Useless though it was, he felt a certain pride in noting that the Osterhaut Building, on Seventeenth Street, had lasted rather better than the average.

"My work!" said he, nodding with grim satisfaction, then passed on.

Into the Subway he penetrated at Eighteenth Street, climbing with difficulty down the choked stairway, through bushes and over masses of ruin that had fallen from the roof. The great tube, he saw, was choked with litter.

Slimy and damp it was, with a mephitic smell and ugly pools of water settled in the ancient road-bed.
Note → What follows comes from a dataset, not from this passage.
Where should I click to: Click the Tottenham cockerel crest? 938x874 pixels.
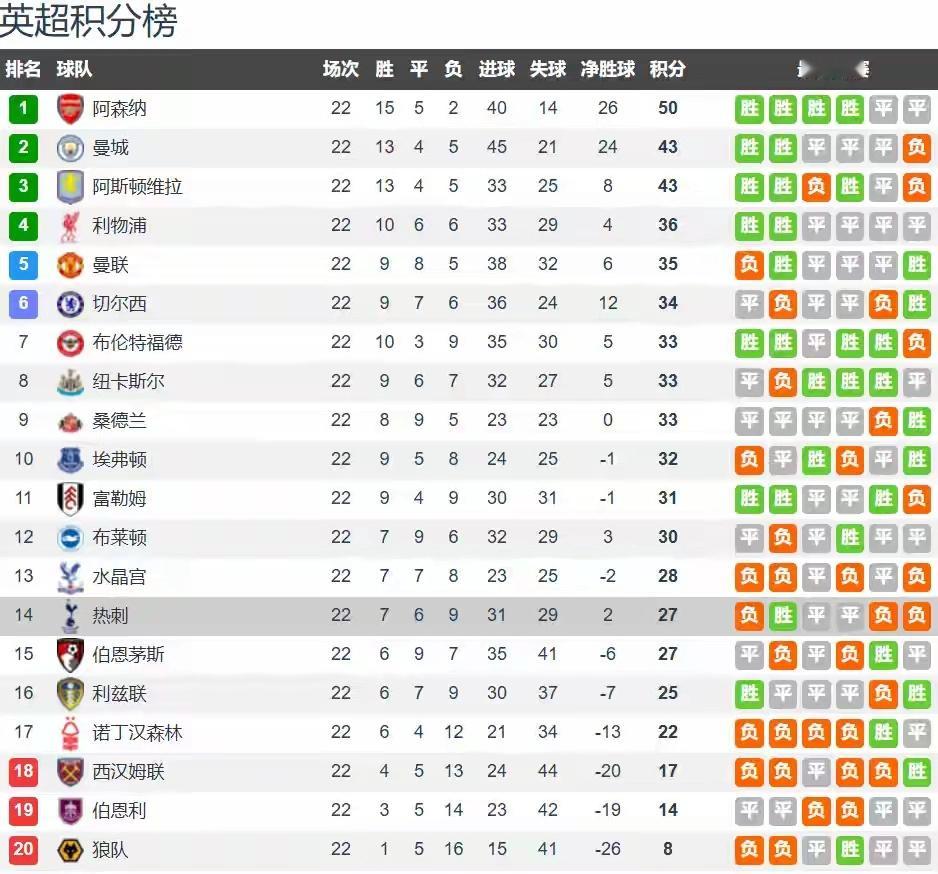click(x=70, y=616)
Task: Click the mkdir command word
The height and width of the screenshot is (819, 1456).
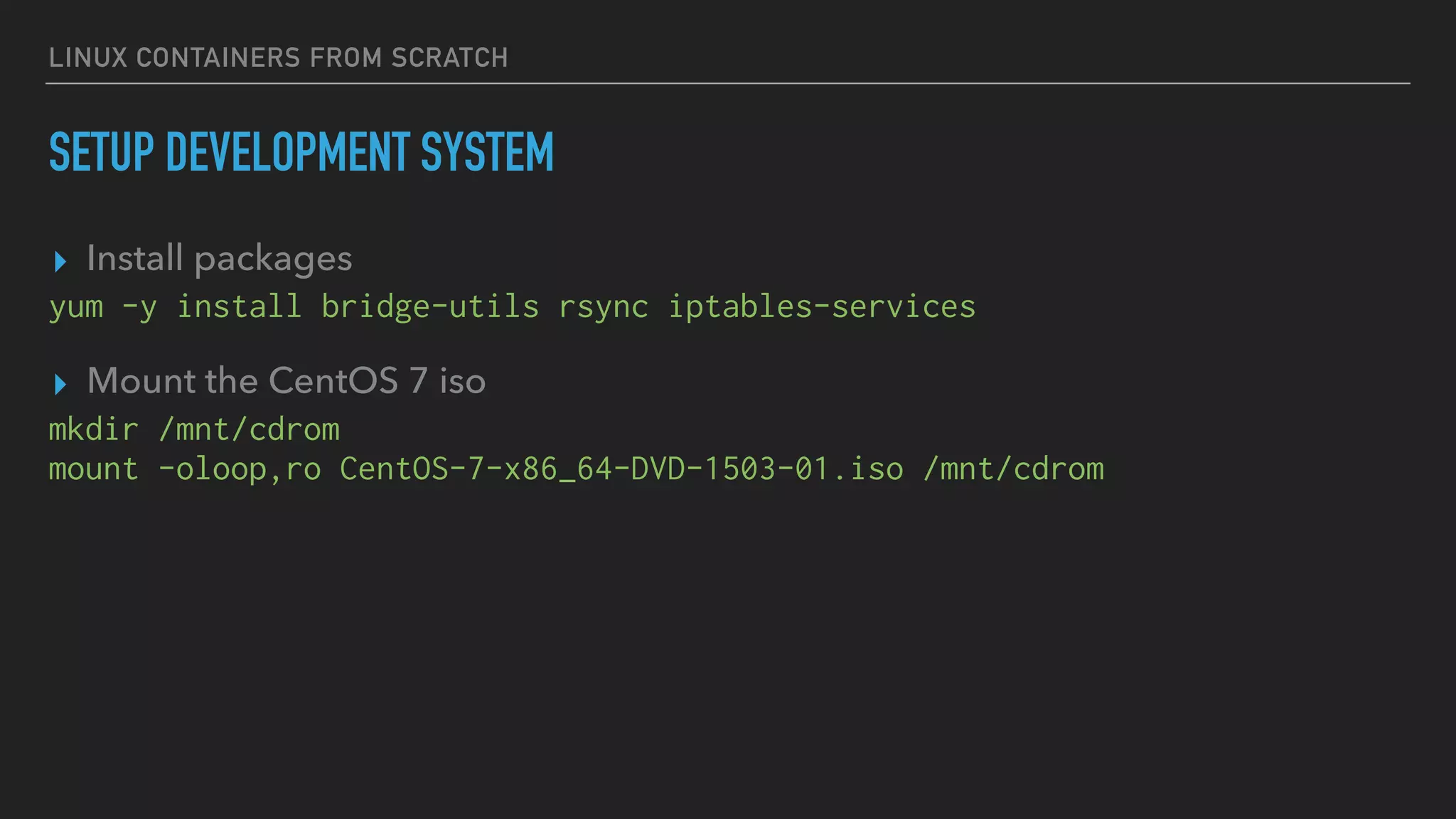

The rails were wholly gone in places. In others only rotten fragments of steel remained.

A goggle-eyed toad stared impudently at him from a long tangle of rubbish that had been a train--stalled there forever by the final block-signal of death.

Through the broken arches overhead the rain and storms of ages had beaten down, and lush grasses flourished here and there, where sunlight could penetrate.

No human dust-heaps here, as in the shelter of the arcade. Long since every vestige of man had been swept away. Stern shuddered, more depressed by the sight here than at any other place so far visited.

"And they boasted of a work for all time!" whispered he, awed by the horror of it. "They boasted--like the financiers, the churchmen, the merchants, everybody! Boasted of their institutions, their city, their country. And now--"

Out he clambered presently, terribly depressed by what he had witnessed, and set to work laying in still more supplies from the wrecked shops. Now for the first time, his wonder and astonishment having largely abated, he began to feel the horror of this loneliness.

"No life here! Nobody to speak to--except the girl..." he exclaimed aloud, the sound of his own voice uncanny in that woodland street of death. "All gone, everything! My Heavens, suppose I didn't have her? How long could I go on alone, and keep my mind?"